Want to improve social conditions? Negotiate your pension pick-up away in exchange for hiring more librarians and social workers. Have one-third of all union dues collected go directly into social programs. Commit for every $1 spent on political campaigns, $10 will be donated to housing programs. Put some of your own skin in the game.
Should I suppose you are equally altruistic? Somehow I doubt it.
I’m not the one whining about these things, they are. I’m also not the one with over $30 million in revenue last year, they were. Up until recently, CTU owned an apartment building in the Gold Coast that was supposed to be used as subsidized retired teacher housing. It was never near capacity as such, so they rented out the other units. Were those extra units ever offered at deep discounts for under-privileged CPS families? Did CTU ever appeal their property taxes and win, thereby shifting the property tax burden on those same under-privileged CPS families? Guess the answer to… Read more »

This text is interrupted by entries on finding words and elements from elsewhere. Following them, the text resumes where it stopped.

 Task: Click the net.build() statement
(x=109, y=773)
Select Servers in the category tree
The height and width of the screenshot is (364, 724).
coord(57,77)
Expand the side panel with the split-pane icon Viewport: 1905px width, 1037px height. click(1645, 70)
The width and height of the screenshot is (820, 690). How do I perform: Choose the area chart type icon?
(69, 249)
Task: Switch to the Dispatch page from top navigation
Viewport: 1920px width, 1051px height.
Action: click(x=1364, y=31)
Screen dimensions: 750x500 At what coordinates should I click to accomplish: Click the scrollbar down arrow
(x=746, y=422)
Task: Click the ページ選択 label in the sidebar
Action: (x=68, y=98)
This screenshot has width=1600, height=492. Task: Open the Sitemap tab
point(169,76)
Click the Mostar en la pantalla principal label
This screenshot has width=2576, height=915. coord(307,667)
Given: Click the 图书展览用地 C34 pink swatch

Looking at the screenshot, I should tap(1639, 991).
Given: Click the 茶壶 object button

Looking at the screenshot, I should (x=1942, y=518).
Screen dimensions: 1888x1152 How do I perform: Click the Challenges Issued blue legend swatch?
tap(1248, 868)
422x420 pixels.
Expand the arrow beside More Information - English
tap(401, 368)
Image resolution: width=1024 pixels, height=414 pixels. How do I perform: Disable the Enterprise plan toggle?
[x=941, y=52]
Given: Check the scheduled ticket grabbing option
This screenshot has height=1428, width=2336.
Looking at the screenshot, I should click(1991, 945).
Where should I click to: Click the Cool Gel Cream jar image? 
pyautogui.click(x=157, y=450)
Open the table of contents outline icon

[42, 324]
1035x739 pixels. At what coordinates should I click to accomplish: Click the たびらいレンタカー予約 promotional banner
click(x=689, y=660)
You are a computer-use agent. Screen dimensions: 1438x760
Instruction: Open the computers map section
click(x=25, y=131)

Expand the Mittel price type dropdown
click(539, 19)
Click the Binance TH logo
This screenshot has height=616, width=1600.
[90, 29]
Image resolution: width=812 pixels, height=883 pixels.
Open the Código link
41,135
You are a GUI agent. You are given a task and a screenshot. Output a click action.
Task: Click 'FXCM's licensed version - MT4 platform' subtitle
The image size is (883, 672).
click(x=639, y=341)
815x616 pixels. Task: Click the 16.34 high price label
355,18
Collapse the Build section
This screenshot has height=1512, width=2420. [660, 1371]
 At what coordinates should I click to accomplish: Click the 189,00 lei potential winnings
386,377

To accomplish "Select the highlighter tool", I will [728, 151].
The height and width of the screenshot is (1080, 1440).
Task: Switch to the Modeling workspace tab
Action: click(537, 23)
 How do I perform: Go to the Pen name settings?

Frankly, Scarlett, I don’t give a damn.
CTU could invest their entire pension fund in Chicago sec 8 housing. Buy a bunch of apartment buildings in upperincome neighborhoods (maybe next to sharkeys lakefront mansion) or on nw side where all the ctu teachers live and go into the sec 8 apt biz….come on sharkey who you punken
I don’t think CTU has their own pension fund. Most of their pension-eligible employees piggyback off the Chicago Teachers Pension Fund, which means I don’t want them playing SJW when their investments underperform and taxpayers pay the difference.
Otherwise, I like your idea. All these housing advocates should buy real estate then rent back their units at whatever price they think is fair.